Bij zijn promotie-onderzoek gaat Hille zijn ervaring in het ijshockey uitgebreid toepassen. Hij richt zich daarbij op de mogelijkheden en onmogelijkheden van sportmanagement en sportmarketing bij het vergroten van de populariteit van sporten. Het bedrijf Kompsos dat internetsystemen bouwt voor sportbonden. De ijshockeybond gebruikt zelf software van dit bedrijf.

Onder leiding van Hille organiseerde Nederland verschillende malen wereldkampioenschappen ijshockey. Hille wordt verder geprezen om het stroomlijnen van de administratieve processen rond competities env ledenadministratie. De NIJB was de eerste sportbond die alle communicatie met de aangesloten leden via internet afhandeld.

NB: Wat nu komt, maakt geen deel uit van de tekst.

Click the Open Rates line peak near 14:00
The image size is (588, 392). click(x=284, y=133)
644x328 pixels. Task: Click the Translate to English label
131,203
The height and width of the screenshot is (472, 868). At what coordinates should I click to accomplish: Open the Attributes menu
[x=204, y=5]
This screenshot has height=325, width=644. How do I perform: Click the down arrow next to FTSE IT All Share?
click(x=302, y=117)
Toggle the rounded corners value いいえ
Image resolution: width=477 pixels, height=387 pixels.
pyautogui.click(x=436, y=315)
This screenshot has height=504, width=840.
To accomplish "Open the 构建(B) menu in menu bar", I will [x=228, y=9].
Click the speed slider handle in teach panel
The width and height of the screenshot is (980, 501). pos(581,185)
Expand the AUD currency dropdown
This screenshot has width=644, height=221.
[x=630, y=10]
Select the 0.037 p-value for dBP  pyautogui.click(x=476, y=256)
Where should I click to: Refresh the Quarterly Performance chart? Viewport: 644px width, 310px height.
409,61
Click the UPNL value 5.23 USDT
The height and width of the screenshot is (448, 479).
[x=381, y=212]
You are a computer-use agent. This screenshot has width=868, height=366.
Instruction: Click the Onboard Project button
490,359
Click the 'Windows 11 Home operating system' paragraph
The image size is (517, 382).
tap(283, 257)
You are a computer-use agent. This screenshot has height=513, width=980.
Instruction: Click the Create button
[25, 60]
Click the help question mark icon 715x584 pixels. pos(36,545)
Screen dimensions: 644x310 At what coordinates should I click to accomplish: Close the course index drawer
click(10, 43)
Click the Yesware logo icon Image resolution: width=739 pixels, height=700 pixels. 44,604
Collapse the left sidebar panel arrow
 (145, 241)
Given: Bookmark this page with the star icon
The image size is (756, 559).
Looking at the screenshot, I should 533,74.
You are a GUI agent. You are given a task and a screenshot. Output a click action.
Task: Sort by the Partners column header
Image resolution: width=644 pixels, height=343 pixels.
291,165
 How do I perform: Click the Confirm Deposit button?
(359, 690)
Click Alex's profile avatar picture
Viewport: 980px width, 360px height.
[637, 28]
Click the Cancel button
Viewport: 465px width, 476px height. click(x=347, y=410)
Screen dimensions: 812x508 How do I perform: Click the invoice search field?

Onder leiding van de bondsdirecteur wist het Nederlandse ijshockey echter niet te ontsnappen aan een spiraal naar beneden. Een aantal faillissementen voor clubs, financiële problemen voor de bond zelf en een groot aantal verschillende competitie-opzetten zijn daar symbolen van. Ook slaagde de bond er nooit meer in vaste grond onder de voeten te krijgen op televisie. Wel werd met Tricorp voor het eerst in jaren een hoofdsponsor vastgelegd en konden veel projecten worden opgestart dankzij het binnenslepen van allerlei subsidies.

Wie Hille gaat opvolgen is nog niet duidelijk. Het bestuur van de NIJB betreurt het vertrek van Hille, maar respecteert zijn keuze. De komende zes maanden zullen worden gebruikt om te kijken hoe de organisatie na het vertrek van de directeur moet worden ingericht.